[CON ESTA INFORMACIÓN]
[1] Responde estas preguntas con los datos del fragmento sobre el hambre en Latinoamérica:
(a) ¿A cuántas personas afectaba el hambre en Latinoamérica en 2020?
(b) ¿Cuántos años hacen falta, según los expertos, para modificar estas tendencias?
(c) ¿Cuántos adultos con obesidad se mencionan?
[2] Indica si cada afirmación coincide con el fragmento sobre el hambre en Latinoamérica. Responde sí o no y cita las palabras del fragmento que lo deciden.
(a) El porcentaje creció un 30 % de 2019 a 2020.
(b) La pandemia es la única razón del aumento.
(c) El guatemalteco cree que su generación ha hecho lo suficiente.

El hambre, una tendencia al alza
Guatemala no es el único país que presenta un aumento en las tasas de inseguridad alimentaria. 2020 fue, de hecho, el año que más hambre pasó Latinoamérica en la última veintena. El porcentaje creció un 30% de 2019 a 2020, elevando a 59,7 millones el número de personas afectadas. Son 13,8 millones más de platos vacíos de un año para otro, y aunque la pandemia es la razón principal, no es la única, ya que estos alarmantes datos no han parado de crecer en los últimos seis años. La migración forzada, los desastres naturales y el cambio climático están detrás de este “escenario sombrío” en la que ya es la región del mundo donde más drásticamente han aumentado unas estadísticas que plasman una situación desoladora: 267 millones de víctimas de la inseguridad alimentaria y 106 millones de adultos con obesidad.
“A veces me pregunto qué pasarán en los próximos 30 años”, reflexiona el guatemalteco tras un largo suspiro. “No creo yo que haya mucho cambio si no se produce una intención diferente de elaborar estrategias. Venimos ocho años arrastrando las tasas de las que hablamos hoy. Y no ha mejorado mucho. Los expertos hablan precisamente de 30 años para modificar estas tendencias, hace falta toda una generación. Pero esta, la nuestra, no ha hecho lo suficiente por ponerle punto y final”.

[Datos almacenados]
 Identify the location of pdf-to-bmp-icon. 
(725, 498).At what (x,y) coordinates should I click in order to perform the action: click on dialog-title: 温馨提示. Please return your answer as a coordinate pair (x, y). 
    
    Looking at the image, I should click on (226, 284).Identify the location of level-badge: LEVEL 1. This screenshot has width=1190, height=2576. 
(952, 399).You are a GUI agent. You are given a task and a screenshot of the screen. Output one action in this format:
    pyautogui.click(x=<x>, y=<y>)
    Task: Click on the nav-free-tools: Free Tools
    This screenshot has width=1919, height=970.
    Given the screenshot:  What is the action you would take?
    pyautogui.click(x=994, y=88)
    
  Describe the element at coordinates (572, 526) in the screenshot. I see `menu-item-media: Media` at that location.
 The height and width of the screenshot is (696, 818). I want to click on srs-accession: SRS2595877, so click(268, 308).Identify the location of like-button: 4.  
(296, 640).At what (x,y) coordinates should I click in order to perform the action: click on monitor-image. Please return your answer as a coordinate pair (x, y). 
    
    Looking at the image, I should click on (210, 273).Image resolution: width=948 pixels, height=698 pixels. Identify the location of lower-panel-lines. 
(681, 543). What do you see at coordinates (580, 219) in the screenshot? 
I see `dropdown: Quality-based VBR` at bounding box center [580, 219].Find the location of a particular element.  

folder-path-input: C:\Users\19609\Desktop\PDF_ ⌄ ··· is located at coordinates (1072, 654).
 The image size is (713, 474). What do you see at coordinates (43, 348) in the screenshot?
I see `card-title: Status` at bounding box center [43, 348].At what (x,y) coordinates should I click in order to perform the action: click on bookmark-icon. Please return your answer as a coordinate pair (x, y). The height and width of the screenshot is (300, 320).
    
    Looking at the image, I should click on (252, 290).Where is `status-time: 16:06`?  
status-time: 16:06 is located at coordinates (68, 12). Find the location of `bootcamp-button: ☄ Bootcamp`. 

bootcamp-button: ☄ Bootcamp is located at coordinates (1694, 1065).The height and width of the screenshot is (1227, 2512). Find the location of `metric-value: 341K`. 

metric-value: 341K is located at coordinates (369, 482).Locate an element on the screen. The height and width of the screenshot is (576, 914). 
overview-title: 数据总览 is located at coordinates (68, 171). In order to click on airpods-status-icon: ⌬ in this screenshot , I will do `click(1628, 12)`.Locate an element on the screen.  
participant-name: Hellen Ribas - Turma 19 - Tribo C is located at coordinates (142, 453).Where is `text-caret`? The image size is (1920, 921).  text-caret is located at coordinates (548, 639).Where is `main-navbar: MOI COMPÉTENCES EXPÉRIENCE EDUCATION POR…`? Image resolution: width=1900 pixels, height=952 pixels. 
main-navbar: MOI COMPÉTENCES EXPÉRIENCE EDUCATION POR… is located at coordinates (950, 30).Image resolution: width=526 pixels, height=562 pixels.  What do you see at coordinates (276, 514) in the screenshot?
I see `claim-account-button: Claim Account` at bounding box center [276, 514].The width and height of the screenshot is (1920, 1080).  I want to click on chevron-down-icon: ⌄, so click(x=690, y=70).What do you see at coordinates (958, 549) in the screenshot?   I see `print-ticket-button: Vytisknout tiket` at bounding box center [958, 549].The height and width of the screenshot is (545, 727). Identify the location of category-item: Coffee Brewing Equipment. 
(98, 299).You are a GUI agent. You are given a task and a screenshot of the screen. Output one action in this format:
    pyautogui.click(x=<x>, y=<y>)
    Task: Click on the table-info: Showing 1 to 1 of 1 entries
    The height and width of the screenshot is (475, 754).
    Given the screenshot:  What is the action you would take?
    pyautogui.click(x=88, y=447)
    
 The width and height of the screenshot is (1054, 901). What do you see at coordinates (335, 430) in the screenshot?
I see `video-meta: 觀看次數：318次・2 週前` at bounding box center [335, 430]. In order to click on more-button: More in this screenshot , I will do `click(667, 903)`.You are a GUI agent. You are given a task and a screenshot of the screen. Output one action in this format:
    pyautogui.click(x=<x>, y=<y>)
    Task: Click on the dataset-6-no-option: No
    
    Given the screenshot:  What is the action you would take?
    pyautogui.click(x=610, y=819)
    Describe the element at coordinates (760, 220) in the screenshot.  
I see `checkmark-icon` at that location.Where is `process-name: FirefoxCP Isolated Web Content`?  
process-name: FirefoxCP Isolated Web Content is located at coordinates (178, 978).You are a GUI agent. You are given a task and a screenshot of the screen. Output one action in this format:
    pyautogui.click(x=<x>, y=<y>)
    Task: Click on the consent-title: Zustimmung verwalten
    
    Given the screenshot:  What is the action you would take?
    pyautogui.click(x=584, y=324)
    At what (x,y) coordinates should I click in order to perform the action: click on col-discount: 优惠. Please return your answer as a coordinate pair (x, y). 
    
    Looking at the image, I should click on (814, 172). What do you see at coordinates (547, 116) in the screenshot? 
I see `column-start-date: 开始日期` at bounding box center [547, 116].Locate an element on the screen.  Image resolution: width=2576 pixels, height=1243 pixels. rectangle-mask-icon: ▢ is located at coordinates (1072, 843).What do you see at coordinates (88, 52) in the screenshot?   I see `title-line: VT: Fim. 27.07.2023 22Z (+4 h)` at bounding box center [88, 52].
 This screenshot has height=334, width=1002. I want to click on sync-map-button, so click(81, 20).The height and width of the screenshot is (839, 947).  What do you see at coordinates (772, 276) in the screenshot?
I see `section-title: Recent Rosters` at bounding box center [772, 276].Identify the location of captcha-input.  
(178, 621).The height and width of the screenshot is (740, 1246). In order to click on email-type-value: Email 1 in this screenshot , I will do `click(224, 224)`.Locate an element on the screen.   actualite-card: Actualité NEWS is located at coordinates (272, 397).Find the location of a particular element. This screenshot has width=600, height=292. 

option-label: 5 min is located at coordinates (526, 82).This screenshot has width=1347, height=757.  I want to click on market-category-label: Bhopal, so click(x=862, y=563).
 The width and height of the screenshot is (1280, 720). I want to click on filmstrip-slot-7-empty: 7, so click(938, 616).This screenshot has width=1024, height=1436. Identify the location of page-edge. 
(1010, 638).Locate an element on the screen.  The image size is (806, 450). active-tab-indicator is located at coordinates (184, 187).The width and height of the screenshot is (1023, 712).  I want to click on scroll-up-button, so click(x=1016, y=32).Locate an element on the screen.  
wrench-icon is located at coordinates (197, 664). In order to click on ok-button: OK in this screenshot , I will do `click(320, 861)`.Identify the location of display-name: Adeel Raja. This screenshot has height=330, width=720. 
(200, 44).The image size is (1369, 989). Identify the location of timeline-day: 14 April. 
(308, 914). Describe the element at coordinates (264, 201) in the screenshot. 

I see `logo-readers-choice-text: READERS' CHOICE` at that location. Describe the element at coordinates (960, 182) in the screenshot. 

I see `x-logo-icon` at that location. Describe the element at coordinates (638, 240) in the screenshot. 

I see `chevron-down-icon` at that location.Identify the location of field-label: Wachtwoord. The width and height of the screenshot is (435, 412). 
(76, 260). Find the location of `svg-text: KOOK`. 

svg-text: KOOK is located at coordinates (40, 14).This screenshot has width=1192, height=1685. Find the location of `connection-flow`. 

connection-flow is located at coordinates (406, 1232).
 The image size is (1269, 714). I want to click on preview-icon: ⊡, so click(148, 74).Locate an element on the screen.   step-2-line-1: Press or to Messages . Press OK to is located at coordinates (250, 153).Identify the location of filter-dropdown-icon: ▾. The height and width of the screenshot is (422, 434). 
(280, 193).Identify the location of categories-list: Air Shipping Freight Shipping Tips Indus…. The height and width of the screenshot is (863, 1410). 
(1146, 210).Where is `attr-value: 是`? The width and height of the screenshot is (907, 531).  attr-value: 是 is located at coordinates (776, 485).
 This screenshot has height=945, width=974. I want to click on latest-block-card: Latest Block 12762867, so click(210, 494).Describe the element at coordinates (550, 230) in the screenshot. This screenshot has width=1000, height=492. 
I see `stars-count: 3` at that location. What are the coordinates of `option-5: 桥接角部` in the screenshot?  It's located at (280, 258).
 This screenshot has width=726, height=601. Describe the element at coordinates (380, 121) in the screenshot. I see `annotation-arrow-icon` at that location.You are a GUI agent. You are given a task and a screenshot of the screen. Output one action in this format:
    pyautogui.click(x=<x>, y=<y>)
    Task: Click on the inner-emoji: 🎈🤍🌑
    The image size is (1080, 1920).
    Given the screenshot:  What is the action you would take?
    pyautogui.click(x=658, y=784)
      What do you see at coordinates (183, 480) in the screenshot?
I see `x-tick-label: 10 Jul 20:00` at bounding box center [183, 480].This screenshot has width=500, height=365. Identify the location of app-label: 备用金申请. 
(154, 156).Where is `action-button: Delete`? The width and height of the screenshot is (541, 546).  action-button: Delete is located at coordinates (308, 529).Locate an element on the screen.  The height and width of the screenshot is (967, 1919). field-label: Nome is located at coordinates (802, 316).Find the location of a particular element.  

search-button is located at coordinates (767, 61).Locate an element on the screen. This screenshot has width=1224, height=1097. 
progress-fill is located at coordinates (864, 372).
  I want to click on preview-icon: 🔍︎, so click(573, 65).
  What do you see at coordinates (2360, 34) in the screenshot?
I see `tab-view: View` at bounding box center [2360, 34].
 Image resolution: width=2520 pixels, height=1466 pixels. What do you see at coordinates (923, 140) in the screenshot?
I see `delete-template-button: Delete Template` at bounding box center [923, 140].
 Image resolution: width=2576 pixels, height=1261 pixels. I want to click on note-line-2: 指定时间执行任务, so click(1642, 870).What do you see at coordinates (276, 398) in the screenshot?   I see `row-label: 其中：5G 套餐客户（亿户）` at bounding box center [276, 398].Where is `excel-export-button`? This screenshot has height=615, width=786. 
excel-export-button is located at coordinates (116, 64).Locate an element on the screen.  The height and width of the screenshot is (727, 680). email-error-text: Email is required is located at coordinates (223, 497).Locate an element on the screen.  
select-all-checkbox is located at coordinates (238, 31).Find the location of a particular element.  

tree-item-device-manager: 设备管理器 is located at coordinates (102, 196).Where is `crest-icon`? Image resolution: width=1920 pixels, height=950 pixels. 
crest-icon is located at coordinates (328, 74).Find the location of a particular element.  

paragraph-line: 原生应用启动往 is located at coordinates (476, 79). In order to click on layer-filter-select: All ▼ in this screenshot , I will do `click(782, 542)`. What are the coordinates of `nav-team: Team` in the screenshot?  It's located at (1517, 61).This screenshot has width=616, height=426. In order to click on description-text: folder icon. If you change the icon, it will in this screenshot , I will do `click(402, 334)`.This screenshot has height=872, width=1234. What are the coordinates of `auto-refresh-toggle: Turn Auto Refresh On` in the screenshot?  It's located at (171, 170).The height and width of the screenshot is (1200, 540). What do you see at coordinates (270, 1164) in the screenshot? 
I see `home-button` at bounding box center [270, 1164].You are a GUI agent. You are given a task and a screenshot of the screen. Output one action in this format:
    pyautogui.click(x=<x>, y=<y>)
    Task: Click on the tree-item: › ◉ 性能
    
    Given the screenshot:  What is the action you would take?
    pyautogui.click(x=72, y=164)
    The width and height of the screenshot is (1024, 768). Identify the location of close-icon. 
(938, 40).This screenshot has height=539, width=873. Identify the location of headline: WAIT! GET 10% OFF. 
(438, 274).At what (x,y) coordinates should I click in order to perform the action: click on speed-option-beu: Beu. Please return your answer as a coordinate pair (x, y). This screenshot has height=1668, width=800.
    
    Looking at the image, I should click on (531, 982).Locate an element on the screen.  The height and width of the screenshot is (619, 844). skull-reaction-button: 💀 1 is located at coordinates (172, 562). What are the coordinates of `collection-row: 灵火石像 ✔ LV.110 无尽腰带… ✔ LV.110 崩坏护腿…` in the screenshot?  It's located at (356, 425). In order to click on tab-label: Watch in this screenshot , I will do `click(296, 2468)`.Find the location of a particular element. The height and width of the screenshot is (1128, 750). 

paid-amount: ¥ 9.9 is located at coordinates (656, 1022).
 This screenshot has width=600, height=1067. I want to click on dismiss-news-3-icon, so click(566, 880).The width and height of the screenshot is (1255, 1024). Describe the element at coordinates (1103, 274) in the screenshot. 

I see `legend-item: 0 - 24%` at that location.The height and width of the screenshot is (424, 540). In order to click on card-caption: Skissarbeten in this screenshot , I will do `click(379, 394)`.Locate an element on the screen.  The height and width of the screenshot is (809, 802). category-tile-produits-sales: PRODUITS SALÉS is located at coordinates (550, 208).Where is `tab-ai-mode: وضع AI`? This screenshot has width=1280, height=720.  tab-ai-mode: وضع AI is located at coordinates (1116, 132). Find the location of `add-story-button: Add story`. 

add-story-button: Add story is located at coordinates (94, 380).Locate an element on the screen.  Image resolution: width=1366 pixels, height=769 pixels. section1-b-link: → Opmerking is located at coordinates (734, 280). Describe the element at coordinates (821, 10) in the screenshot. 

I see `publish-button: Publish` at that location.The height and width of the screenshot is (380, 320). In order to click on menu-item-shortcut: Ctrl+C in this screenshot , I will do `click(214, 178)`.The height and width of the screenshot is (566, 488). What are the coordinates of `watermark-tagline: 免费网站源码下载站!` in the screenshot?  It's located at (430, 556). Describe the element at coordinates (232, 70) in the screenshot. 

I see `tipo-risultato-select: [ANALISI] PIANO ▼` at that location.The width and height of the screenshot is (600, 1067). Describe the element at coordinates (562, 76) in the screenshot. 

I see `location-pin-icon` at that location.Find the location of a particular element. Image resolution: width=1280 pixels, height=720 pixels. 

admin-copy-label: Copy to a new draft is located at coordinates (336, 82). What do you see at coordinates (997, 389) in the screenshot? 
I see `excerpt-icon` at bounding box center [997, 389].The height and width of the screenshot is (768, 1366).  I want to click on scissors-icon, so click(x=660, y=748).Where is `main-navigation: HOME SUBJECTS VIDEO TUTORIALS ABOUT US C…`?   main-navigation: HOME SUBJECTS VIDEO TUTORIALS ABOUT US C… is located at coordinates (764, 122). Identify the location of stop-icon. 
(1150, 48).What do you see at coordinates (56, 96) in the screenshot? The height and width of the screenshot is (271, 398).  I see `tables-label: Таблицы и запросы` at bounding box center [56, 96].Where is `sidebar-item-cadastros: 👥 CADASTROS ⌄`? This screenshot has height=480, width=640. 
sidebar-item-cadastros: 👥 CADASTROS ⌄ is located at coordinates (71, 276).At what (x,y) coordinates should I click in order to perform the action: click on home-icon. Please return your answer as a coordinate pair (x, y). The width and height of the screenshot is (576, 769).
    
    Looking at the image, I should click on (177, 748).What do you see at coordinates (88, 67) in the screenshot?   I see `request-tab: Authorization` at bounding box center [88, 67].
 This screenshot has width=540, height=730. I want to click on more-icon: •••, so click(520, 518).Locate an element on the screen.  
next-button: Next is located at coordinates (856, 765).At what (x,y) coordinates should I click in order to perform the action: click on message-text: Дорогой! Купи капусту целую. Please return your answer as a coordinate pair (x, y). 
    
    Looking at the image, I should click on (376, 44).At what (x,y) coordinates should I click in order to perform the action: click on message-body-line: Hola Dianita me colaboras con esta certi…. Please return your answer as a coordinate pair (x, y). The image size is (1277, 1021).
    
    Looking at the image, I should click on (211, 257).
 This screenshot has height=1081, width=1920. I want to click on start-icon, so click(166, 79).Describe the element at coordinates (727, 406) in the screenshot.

[RESPUESTAS DADAS]
[1]
(a) A 59,7 millones de personas.
(b) 30 años.
(c) 106 millones.

[2]
(a) Sí: "El porcentaje creció un 30% de 2019 a 2020".
(b) No: "aunque la pandemia es la razón principal, no es la única".
(c) No: "Pero esta, la nuestra, no ha hecho lo suficiente por ponerle punto y final".